I was wondering why would someone want to use the function isset over just the ! to say a variable isn't set or existant.
For example:
<?php
if(!$name){
echo 'Name is not set';
}
if(isset($name) == false){
echo 'Returned false';
}
?>
Wouldn't they both be echoed out? I've been told that using isset is better but I fail to see why. Can someone explain?
if we use directly $variableName and the $variableName is not defined before that check, then a Undefined variable warning will be generated by php. If we use isset, then if the variable is defined before, then it is set the isset will return true, if not defined then isset will return false, and hence no Undefined Variable or index warning will be generated.
It is a good practice to use isset with variables if there is a case that it is not defined before.
<?php
if(!$name){ //this will generate a warning
echo 'Name is not set';
}
if(isset($name) == false){ //this will not as isset returns false
echo 'Returned false';
}
?>
If a variable does not exist and you're trying to access it, this will generate a warning:
if ($foo) ... // E_NOTICE: Undefined variable foo
The value of this non-existent variable is null so the result is the same, meaning that the if condition will not be satisfied and the code will not execute, but you get this warning notifying you of a potential problem (which it is).
You use isset to test whether a variable exist without triggering an error. You should only use this for variables which you really cannot be sure about. If a variable should be set at some point in your code, you do not need isset; you want a warning notice instead if a variable doesn't exist when it should.
If $name is not defined the first if will output a warning and return false.
( E_NOTICE )
The second if will function normally and will return false.
If $name is true only the second if will output the echo.
if(!$name){
echo 'Name is not set';
}
if(isset($name) == false){
echo 'Returned false';
}
Thus, isset is more coherent with what you want to retrieve from this conditional. You only want to see if $name has a value defined or not.
if $nameis 0 the first if will output that name is not set, but the second if will return true, because the variable $name is set. Thus more coherency.
isset is better because it does exactly what you want to retrieve and what you want.
The isset() function Determine if a variable is set and is not NULL.
If a variable has been unset with unset(), it will no longer be set. isset() will return FALSE if testing a variable that has been set to NULL. Also note that a NULL byte ("\0") is not equivalent to the PHP NULL constant.
If multiple parameters are supplied then isset() will return TRUE only if all of the parameters are set.
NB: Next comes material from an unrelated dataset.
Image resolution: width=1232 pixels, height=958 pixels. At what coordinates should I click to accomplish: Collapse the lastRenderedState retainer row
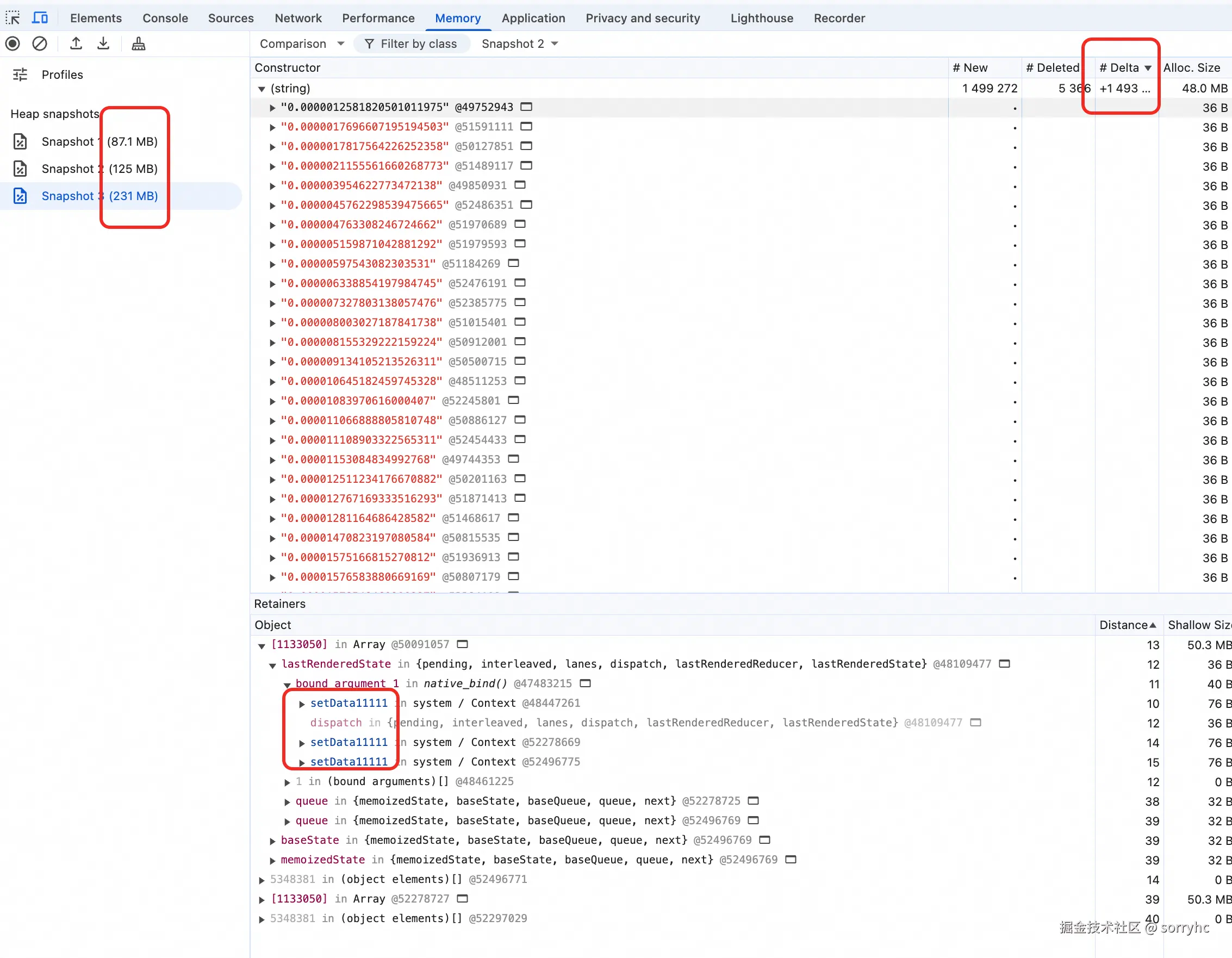(272, 665)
Evaluation goes from left to right and stops as soon as an unset variable is encountered.
if you not using isset() the script will generated a warning, with isset() you can prevents this.
a for example reason to use isset() is to detect if key is inside array.
for example:
<?php
$a = array ('test' => 1, 'hello' => NULL, 'pie' => array('a' => 'apple'));
var_dump(isset($a['test'])); // TRUE
var_dump(isset($a['foo'])); // FALSE
var_dump(isset($a['hello'])); // FALSE
// The key 'hello' equals NULL so is considered unset
// If you want to check for NULL key values then try:
var_dump(array_key_exists('hello', $a)); // TRUE
// Checking deeper array values
var_dump(isset($a['pie']['a'])); // TRUE
var_dump(isset($a['pie']['b'])); // FALSE
var_dump(isset($a['cake']['a']['b'])); // FALSE
if(!$a['hello']){ //this will display a warning: Undefined variable.
echo 'hello is not set in the array';
}
?>
The problem with your example is the operator ! in PHP is NOT, So in the two if line's here you will get the same result but the first line will display Undefined variable warning because there is no $name variable, the second if will do NOT to $name variable
<?php
if(!$name){//this will display a warning: Undefined variable.
echo 'Name is not set';
}
$name=0;
if(!$name){//check the not value of $name.
echo 'Name is true';
}
?>